**DATA SECTION:**
========

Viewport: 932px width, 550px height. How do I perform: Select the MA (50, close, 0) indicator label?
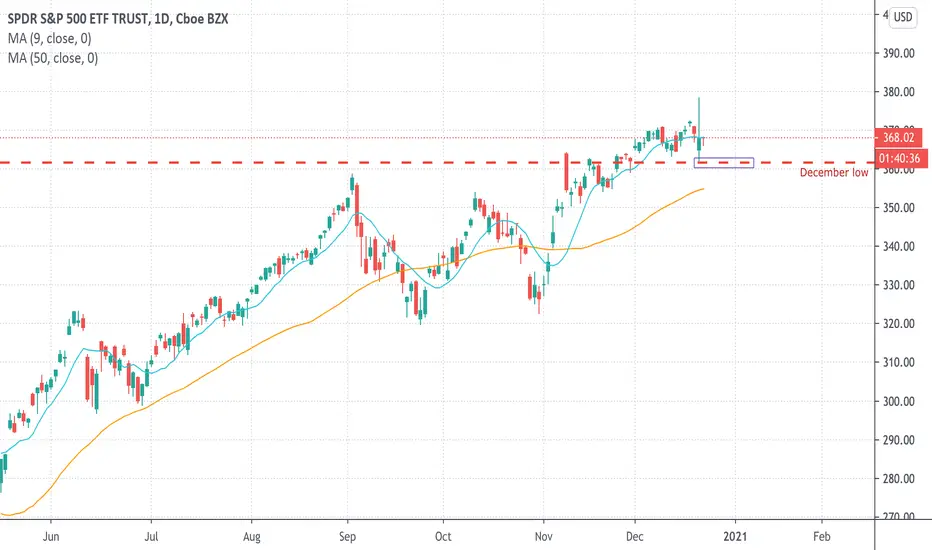53,58
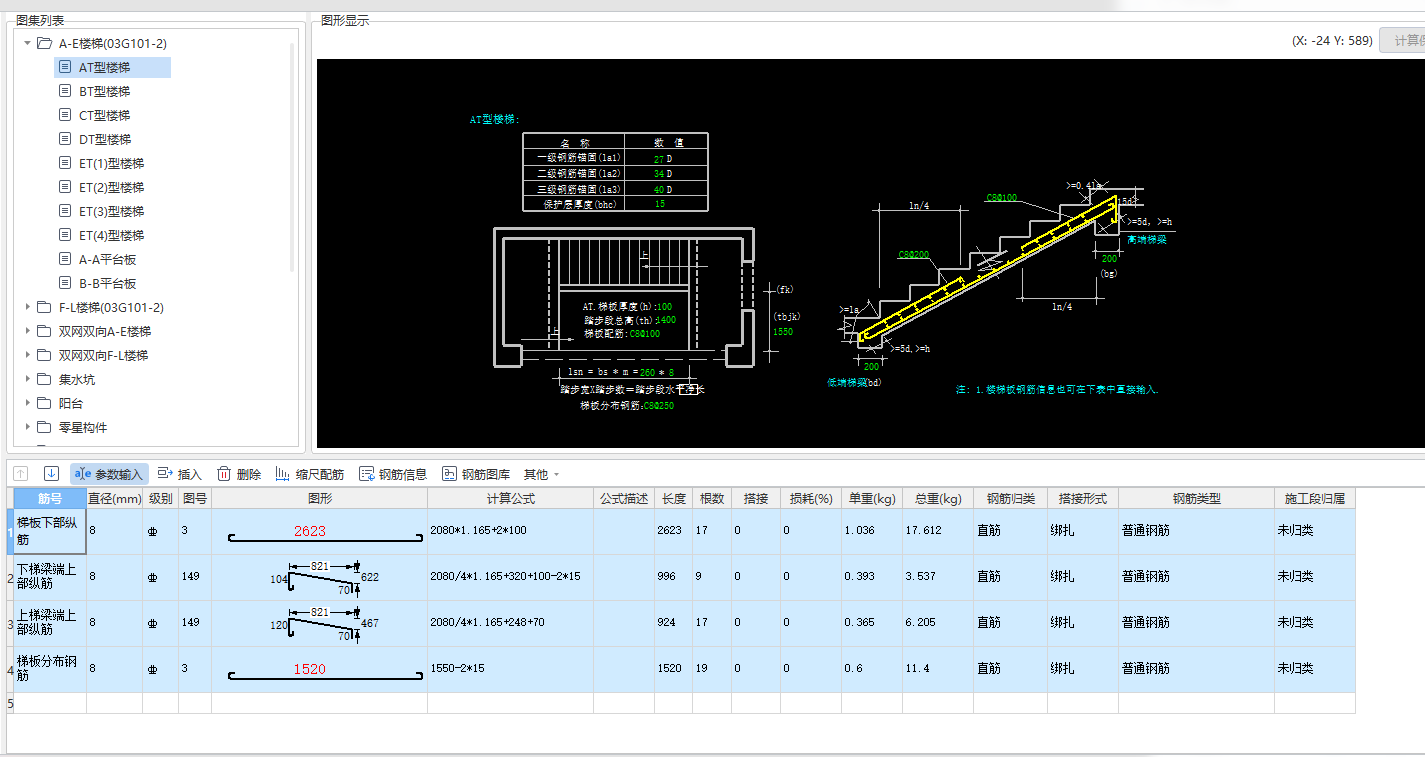The width and height of the screenshot is (1425, 757).
Task: Click the move row up arrow icon
Action: tap(21, 474)
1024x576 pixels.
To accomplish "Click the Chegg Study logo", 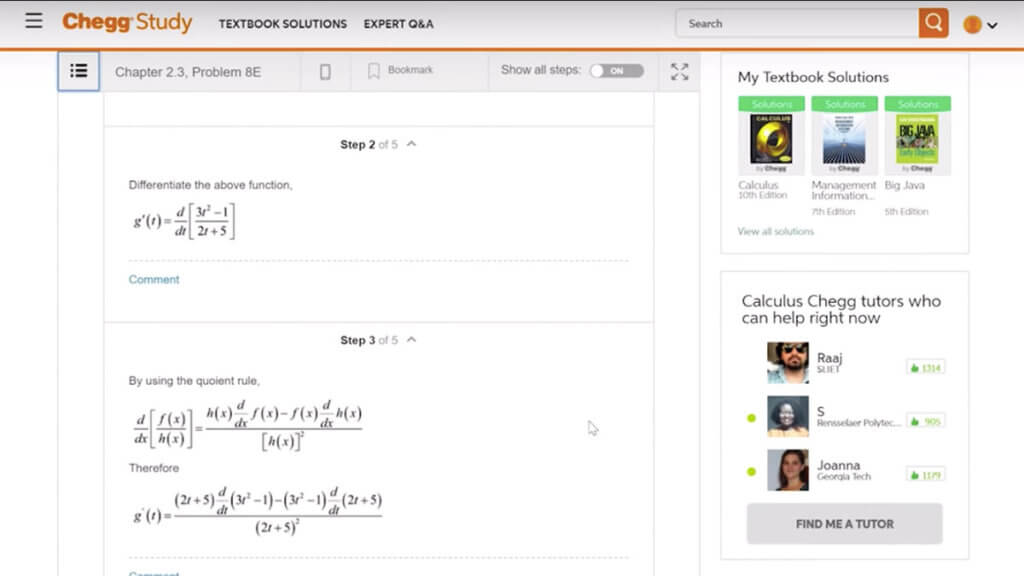I will pos(127,22).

========

**EXERCISE:** Beginning with the first line of the records, write out every line up to and including the one with "1024x576 pixels.", exactly, and omit all pictures.

**SOLVED PROBLEM:**
Viewport: 932px width, 550px height. How do I perform: Select the MA (50, close, 0) indicator label?
53,58
The width and height of the screenshot is (1425, 757).
Task: Click the move row up arrow icon
Action: tap(21, 474)
1024x576 pixels.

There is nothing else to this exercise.